In This Article:
-
Revenue: $26 million for the quarter ended December 31, 2024, down 15% from the prior-year quarter.
-
Gross Profit: $8.3 million, down 15% from the prior-year quarter.
-
Gross Margin: 31.9%, slightly up from 31.8% in the prior-year quarter.
-
Net Loss: $700,000, or $0.01 per diluted share, compared to a net loss of $1.6 million in the prior-year quarter.
-
Adjusted EBITDA: Negative $300,000 for the quarter, compared to negative $200,000 in the prior-year quarter.
-
SG&A Expenses: $8.8 million, down 17% from the prior-year quarter.
-
Cash Position: $19.7 million as of December 31, 2024.
-
Working Capital Ratio: 4.7-to-1 as of December 31, 2024, up from 4.2-to-1 as of December 31, 2023.
-
Contract Staffing Services Revenue: $23.5 million, down 15% from the prior-year quarter.
-
Professional Contract Services Revenue: $21.5 million, representing 91% of contract services revenue.
-
Industrial Contract Services Revenue: $2 million, down 20% from the prior-year quarter.
-
Direct Hire Revenues: $2.5 million, down 18% from the prior-year quarter.
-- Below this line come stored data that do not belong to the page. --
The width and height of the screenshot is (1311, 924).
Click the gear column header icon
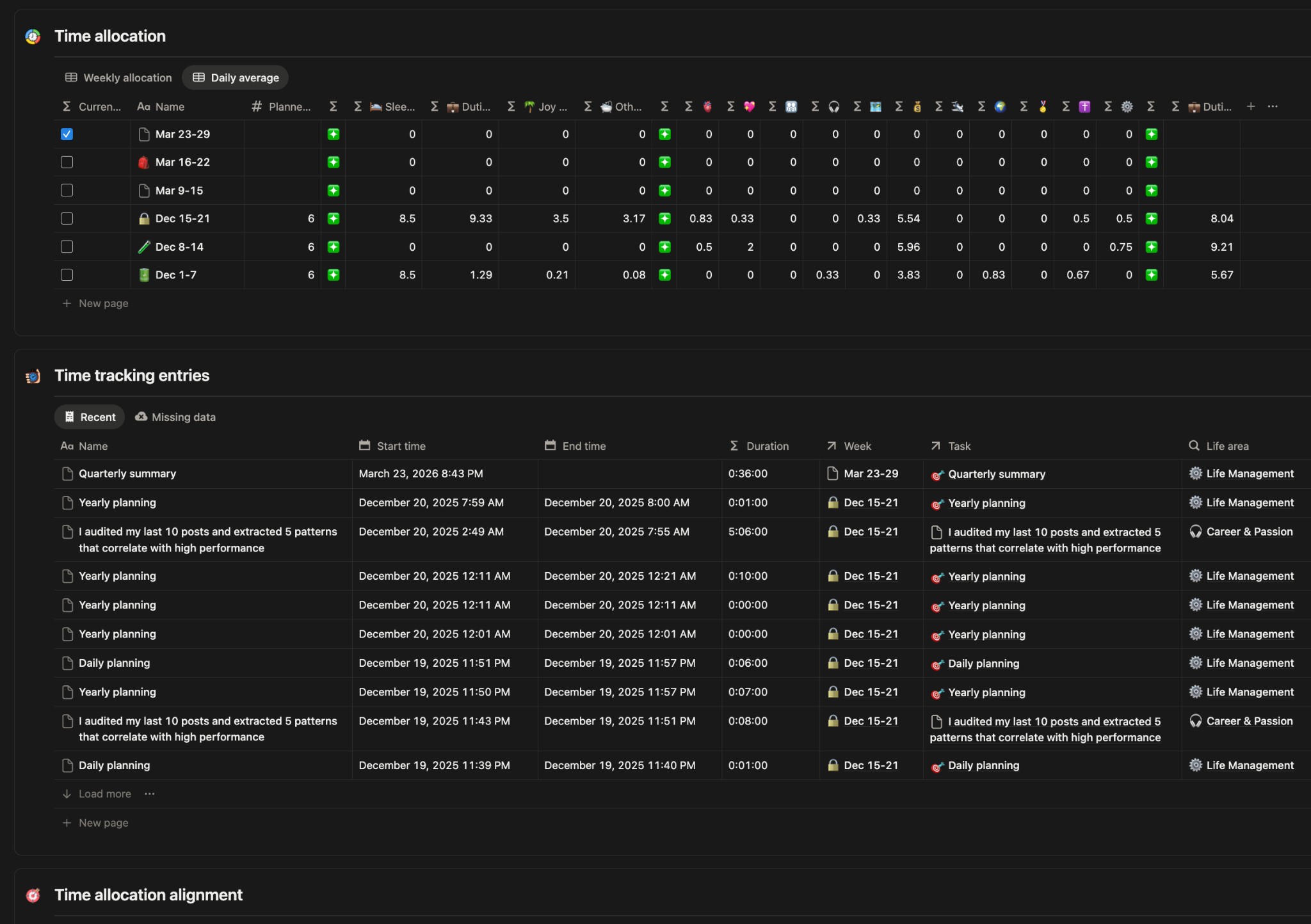(x=1127, y=107)
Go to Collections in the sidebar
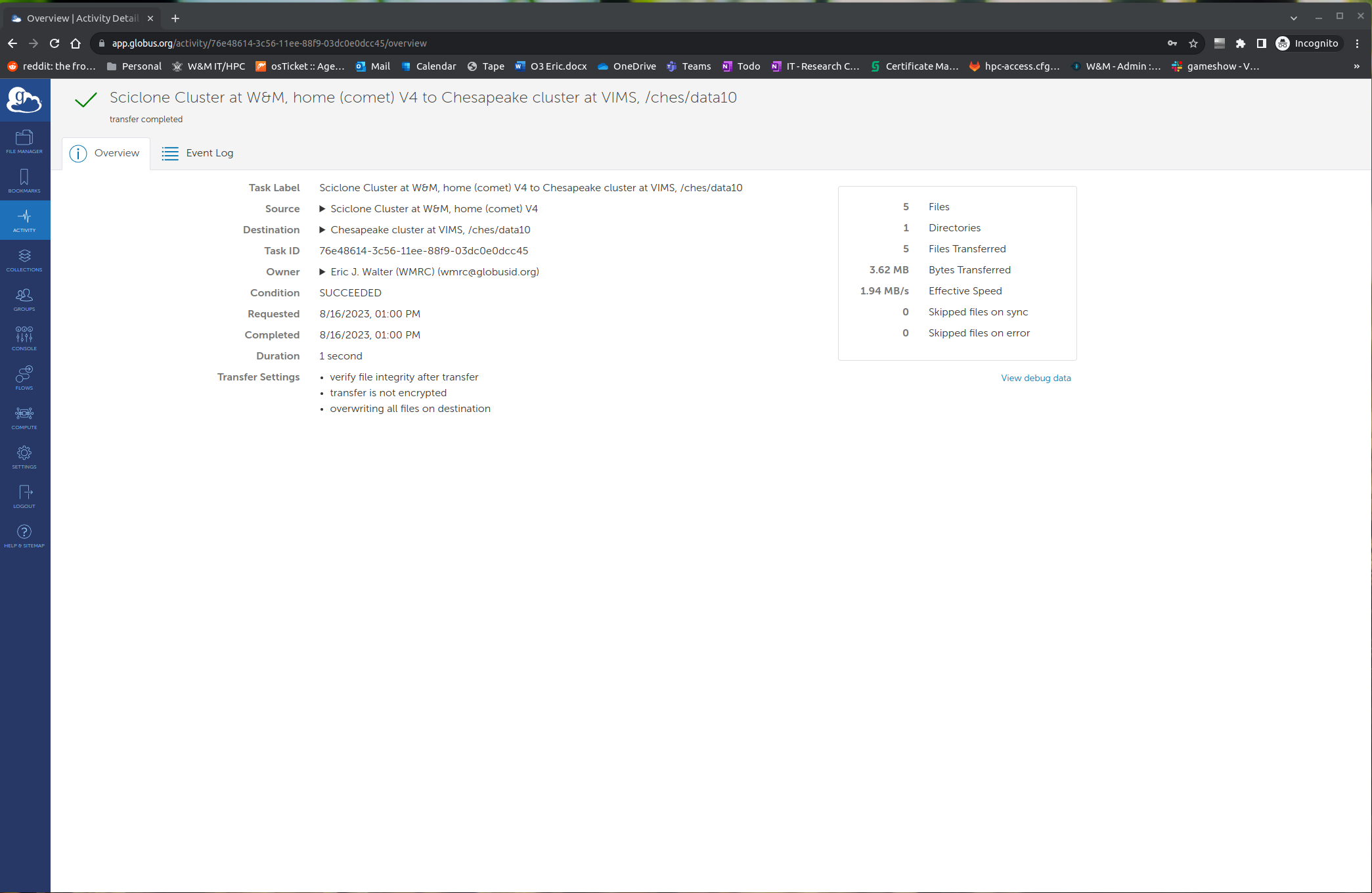 [x=24, y=260]

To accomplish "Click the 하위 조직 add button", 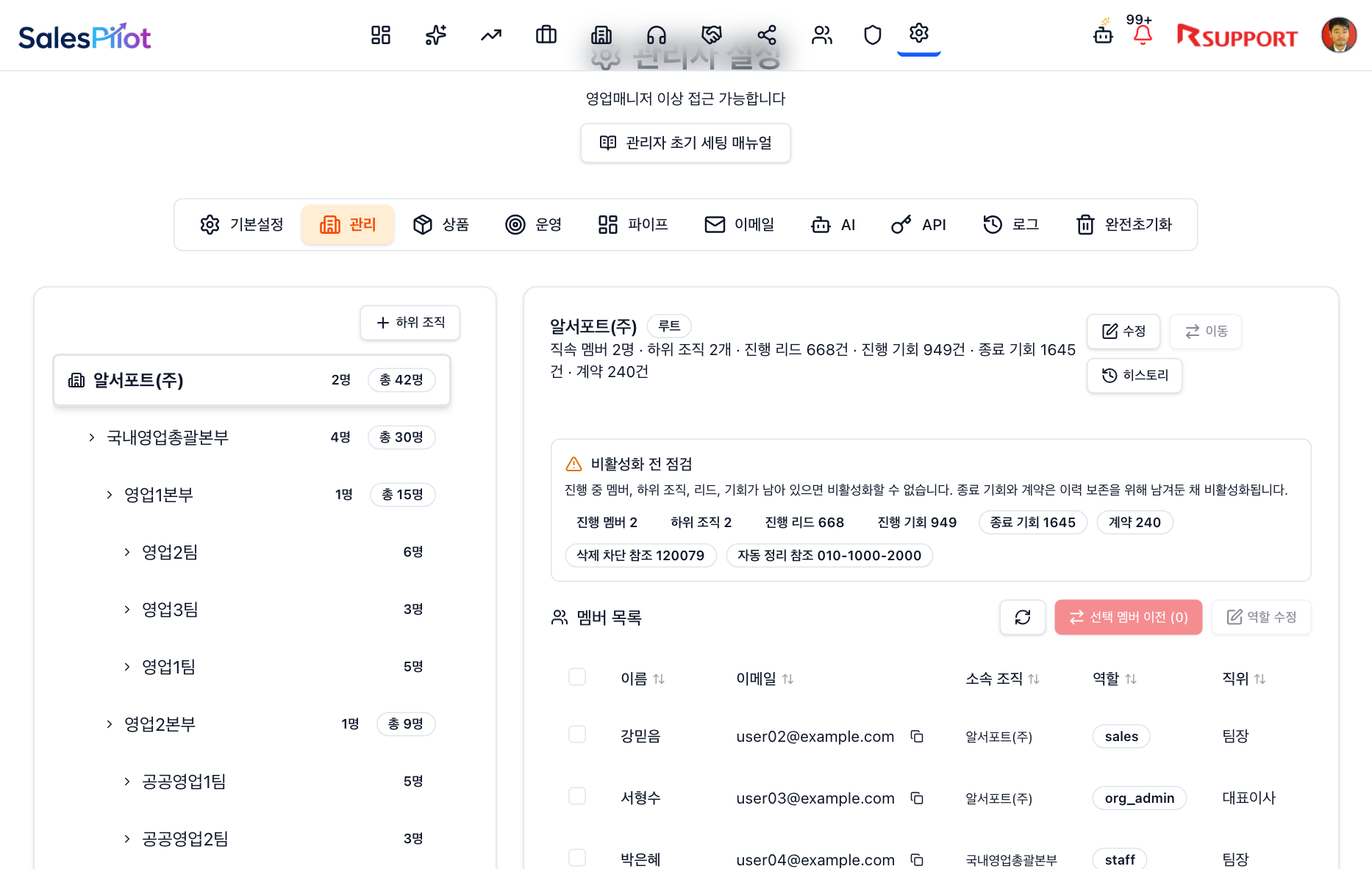I will pyautogui.click(x=410, y=322).
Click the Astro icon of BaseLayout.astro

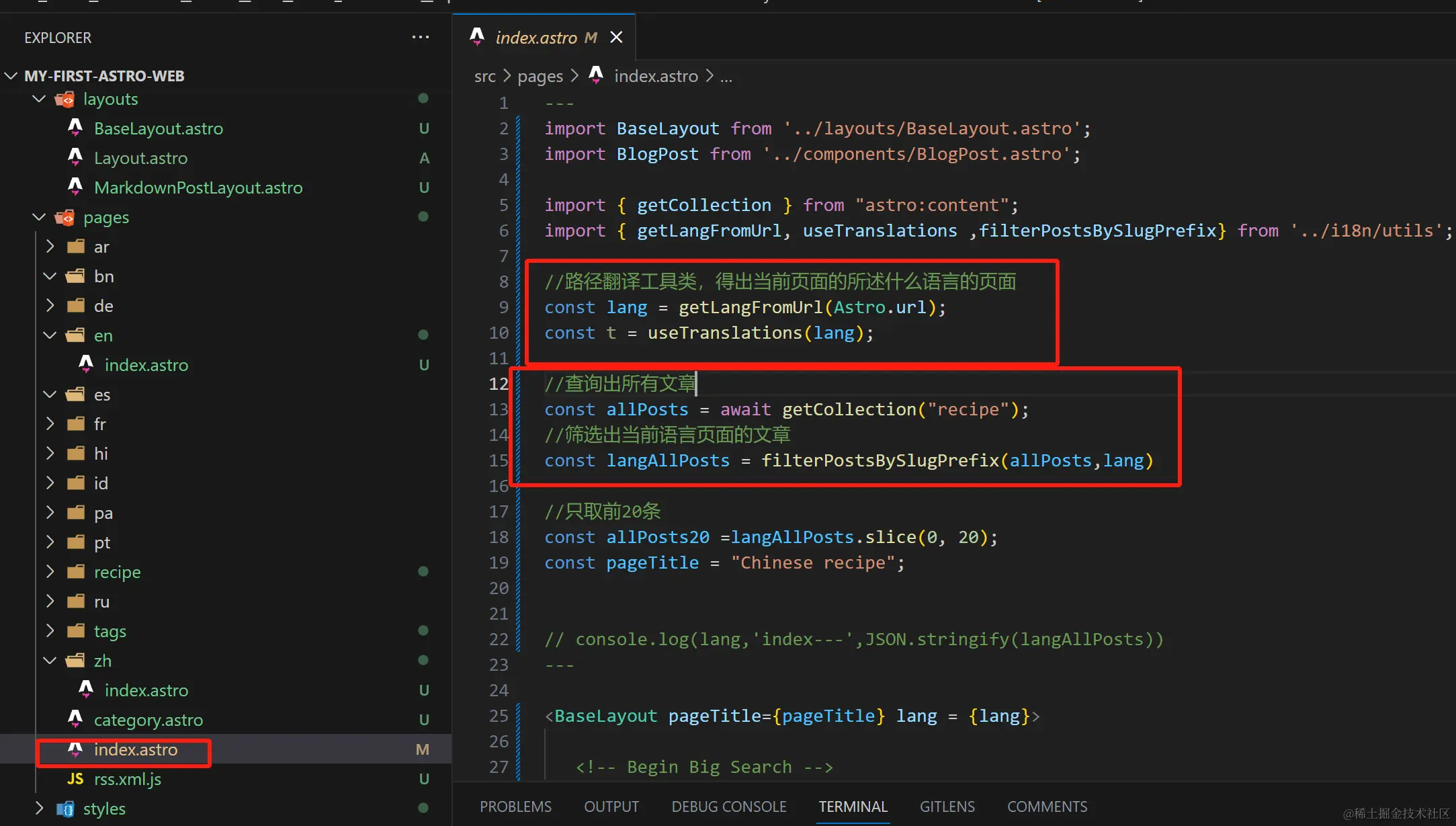click(75, 128)
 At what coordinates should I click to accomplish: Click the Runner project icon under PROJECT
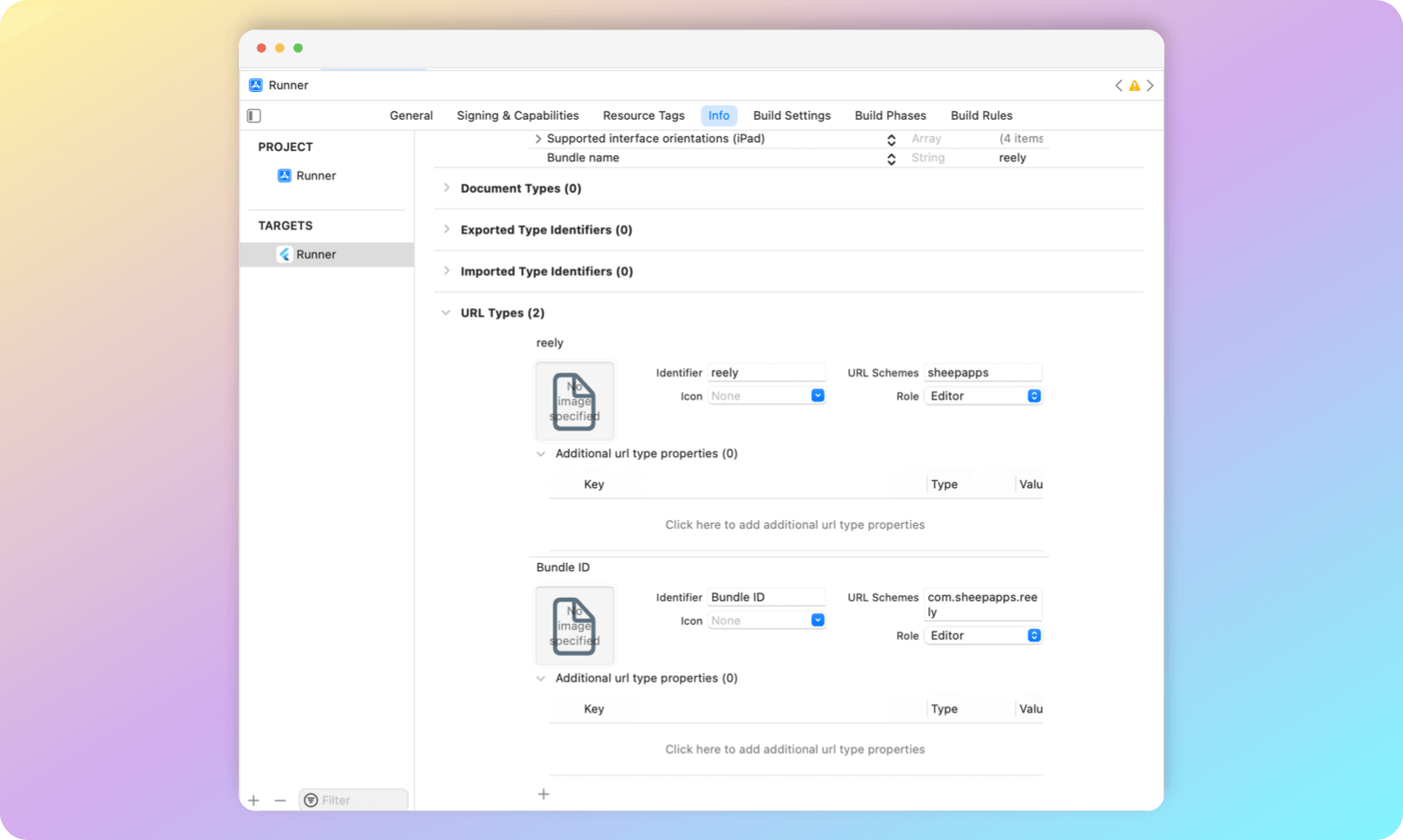pyautogui.click(x=285, y=175)
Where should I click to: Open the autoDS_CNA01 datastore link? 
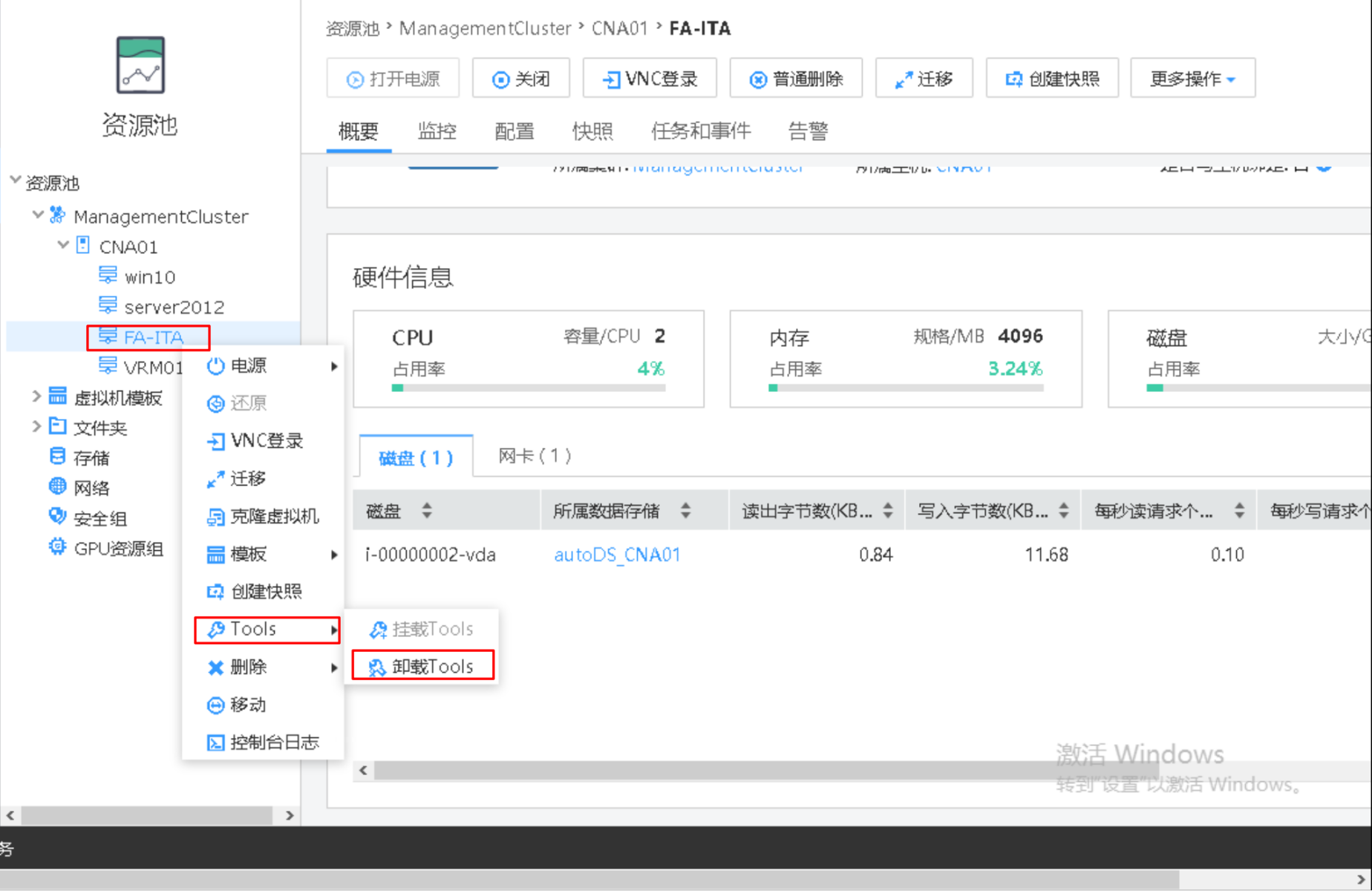pyautogui.click(x=617, y=555)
Release Date: February 14, 2025
For the complete transcript of the earnings call, please refer to the full earnings call transcript.
Positive Points
-
GEE Group Inc (JOB) has a strong balance sheet with substantial liquidity, including $19.7 million in cash and no outstanding debt.
-
The company is actively pursuing mergers and acquisitions, as evidenced by the recent acquisition of Hornet Staffing Inc, which is expected to enhance competitiveness and secure new business.
-
Cost reduction initiatives have been implemented, resulting in a 17% decrease in SG&A expenses compared to the prior quarter.
-
The company is integrating AI tools to improve sales targeting and recruiting processes, aiming to reduce costs and increase efficiency.
-
GEE Group Inc (JOB) is positioned to capitalize on an anticipated recovery in the labor market, with strategic plans for organic growth and acquisitions.
Negative Points
-
Consolidated revenues for the quarter were $26 million, down 15% from the comparable prior-year quarter.
-
The company reported a net loss of $700,000 for the quarter, indicating ongoing financial challenges.
-
The staffing industry is facing difficult economic and labor market conditions, impacting GEE Group Inc (JOB)'s top-line performance.
-
Adjusted EBITDA for the quarter was negative $300,000, reflecting continued operational struggles.
-
Direct hire revenues decreased by 18% compared to the prior-year quarter, highlighting challenges in this segment.
Q & A Highlights
Q: What is the company doing to drive sales and motivate the sales teams in a down cycle? A: Derek Dewan, CEO, explained that each vertical leader meets regularly with management to identify targets and discuss progress. They focus on cross-selling opportunities and have integrated the Hornet team to gain new business. The company has revamped its commission and profit-sharing structures to motivate salespeople and recruiters, offering better incentives for higher production.